Der Protagonist wiederum hat von sich selbst mit etwas billiger Koketterie gesagt, er lese lieber tausend Fußballspiele als ein Buch. Kurzum: Ein Autor, der nicht viel von Fußball versteht, wird von einem Fußballspieler, der ungern liest, mit der Beschreibung seines Lebenswegs beauftragt. Das Kalkül dieses Doppelpasses folgte einer Marketing-Logik: Sportstar und Bestseller-Autor steigern sich wechselseitig in ihrer Bedeutung.
Die Biographie ist als "Roman" ausgewiesen. Nun dürften weniger literaturtheoretische, sondern vor allem juristische Überlegungen von Autor und Verlag zur Wahl dieses Genre-Etiketts geführt haben. Wo sich jemand unvorteilhaft dargestellt fühlen könnte, etwa ehemalige Berater oder Freundinnen Schweinsteigers, kann der prophylaktische Verweis auf die Fiktionalität teuren Ärger ersparen. Wobei der Gentleman-Autor Suter ohnehin in jeder Hinsicht so diskret bleibt, dass diese Sorge eher theoretischer Natur ist. Zugleich laufen die etwas gestelzt formulierten und vermutlich von einem inneren Unbehagen zeugenden Auskünfte in Suters Vorwort darauf hinaus, dass er einerseits in Anspruch nimmt, mit Angaben zu Orten, Zeiten und Namen präzise zu sein, aber für Dialoge, innere Monologe und atmosphärische Schilderungen dichterische Freiheit beansprucht. Auf eine solche Mischung greifen jedoch auch Verfasser anderer Bücher über Sportstars zurück, ohne diese gleich als Roman auszuweisen.
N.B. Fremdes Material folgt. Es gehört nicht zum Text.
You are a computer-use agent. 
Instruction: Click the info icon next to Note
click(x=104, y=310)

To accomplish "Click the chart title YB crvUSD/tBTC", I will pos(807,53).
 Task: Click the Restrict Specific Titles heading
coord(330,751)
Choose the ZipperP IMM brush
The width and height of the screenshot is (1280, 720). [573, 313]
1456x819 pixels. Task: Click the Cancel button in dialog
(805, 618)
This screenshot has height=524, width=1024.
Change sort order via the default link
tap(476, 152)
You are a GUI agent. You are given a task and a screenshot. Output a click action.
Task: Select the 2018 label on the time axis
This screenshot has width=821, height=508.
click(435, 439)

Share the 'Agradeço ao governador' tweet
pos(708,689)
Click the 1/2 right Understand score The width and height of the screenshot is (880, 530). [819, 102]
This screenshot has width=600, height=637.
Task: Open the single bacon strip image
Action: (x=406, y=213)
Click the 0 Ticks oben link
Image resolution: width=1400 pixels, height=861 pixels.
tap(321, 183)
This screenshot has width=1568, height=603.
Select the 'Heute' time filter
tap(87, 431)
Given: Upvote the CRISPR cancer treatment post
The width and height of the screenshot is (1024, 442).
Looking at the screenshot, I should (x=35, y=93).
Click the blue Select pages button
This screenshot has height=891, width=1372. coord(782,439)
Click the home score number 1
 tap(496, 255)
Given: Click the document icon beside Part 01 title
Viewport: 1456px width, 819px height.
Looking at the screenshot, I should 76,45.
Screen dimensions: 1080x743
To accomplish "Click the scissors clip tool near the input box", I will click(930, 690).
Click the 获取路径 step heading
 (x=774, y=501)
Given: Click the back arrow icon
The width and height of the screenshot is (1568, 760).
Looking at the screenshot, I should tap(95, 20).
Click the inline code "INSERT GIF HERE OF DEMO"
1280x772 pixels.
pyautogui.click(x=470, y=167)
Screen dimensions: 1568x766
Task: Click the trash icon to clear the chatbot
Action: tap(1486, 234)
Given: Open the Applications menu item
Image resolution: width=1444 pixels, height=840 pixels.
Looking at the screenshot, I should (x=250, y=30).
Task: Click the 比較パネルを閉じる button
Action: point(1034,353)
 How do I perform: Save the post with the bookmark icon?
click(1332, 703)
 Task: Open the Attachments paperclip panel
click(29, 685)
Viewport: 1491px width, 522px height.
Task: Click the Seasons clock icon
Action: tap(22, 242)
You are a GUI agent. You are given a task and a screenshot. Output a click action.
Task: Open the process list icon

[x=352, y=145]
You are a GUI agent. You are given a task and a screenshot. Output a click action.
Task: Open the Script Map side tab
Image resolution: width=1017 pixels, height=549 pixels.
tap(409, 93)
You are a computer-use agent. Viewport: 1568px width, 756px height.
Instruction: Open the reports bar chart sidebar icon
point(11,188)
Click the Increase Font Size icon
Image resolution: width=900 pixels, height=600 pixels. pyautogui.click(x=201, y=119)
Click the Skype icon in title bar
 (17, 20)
Dass Suter souverän schreiben kann, ist bekannt. Auch den Lebensweg Schweinsteigers vom sportbegeisterten Kind zum Weltmeister erzählt er sehr gediegen und streng chronologisch in kurzen Sätzen, die Pathos und Kitsch nicht scheuen, hier und da mit einem Schuss milder Ironie durchwirkt. Wie man es von ihm kennt, legt Suter bei der Beschreibung von Natur, Speisen und Interieurs viel Detailliebe an den Tag. Umso mehr fällt auf, wie blass die Figuren ausfallen. In den Fällen, in denen sie aus dem Fernsehen bekannt sind - von Uli Hoeneß bis zu Sarah Brandner -, lassen sich die Leerstellen von den Lesern leicht füllen. Doch Eltern, Bruder, Freunde des Helden bleiben Schemen.
Ein Roman hätte das Buch auch dadurch werden können, dass die geschilderte Geschichte romanhafte Züge trüge. Schade nur für den Leser, das immer unterhaltungssüchtige und mitunter missgünstige Wesen, dass Schweinsteiger in seinem bisherigen Leben mit dem Glück im Bunde gewesen ist. Ein sympathischer selbstbewusster Junge aus Oberbayern, geboren in eine heile Mittelschichtfamilie, mit einem gewaltigen sportlichen Talent gesegnet, nach den Schulleistungen zu schließen nicht übermäßig intelligent, aber charmant und dem schönen Leben im Augenblick zugetan. Auch weil er in seiner Jugend kluge Trainer wie Stephan Beckenbauer hat und irgendwann einen Berater findet, der nicht nur seine finanziellen Angelegenheiten vernünftig regelt, sondern auch sonst für Orientierung sorgt, kann er eine bemerkenswerte Karriere hinlegen, die ihn reich und berühmt macht. Es tut sich kein Abgrund auf. Im Gegenteil, alles läuft aus der Perspektive Martin Suters fast zwangsläufig auf das ganz große Glück hinaus, auf die Liebe zum serbischen Tennisprofi Ana Ivanovic.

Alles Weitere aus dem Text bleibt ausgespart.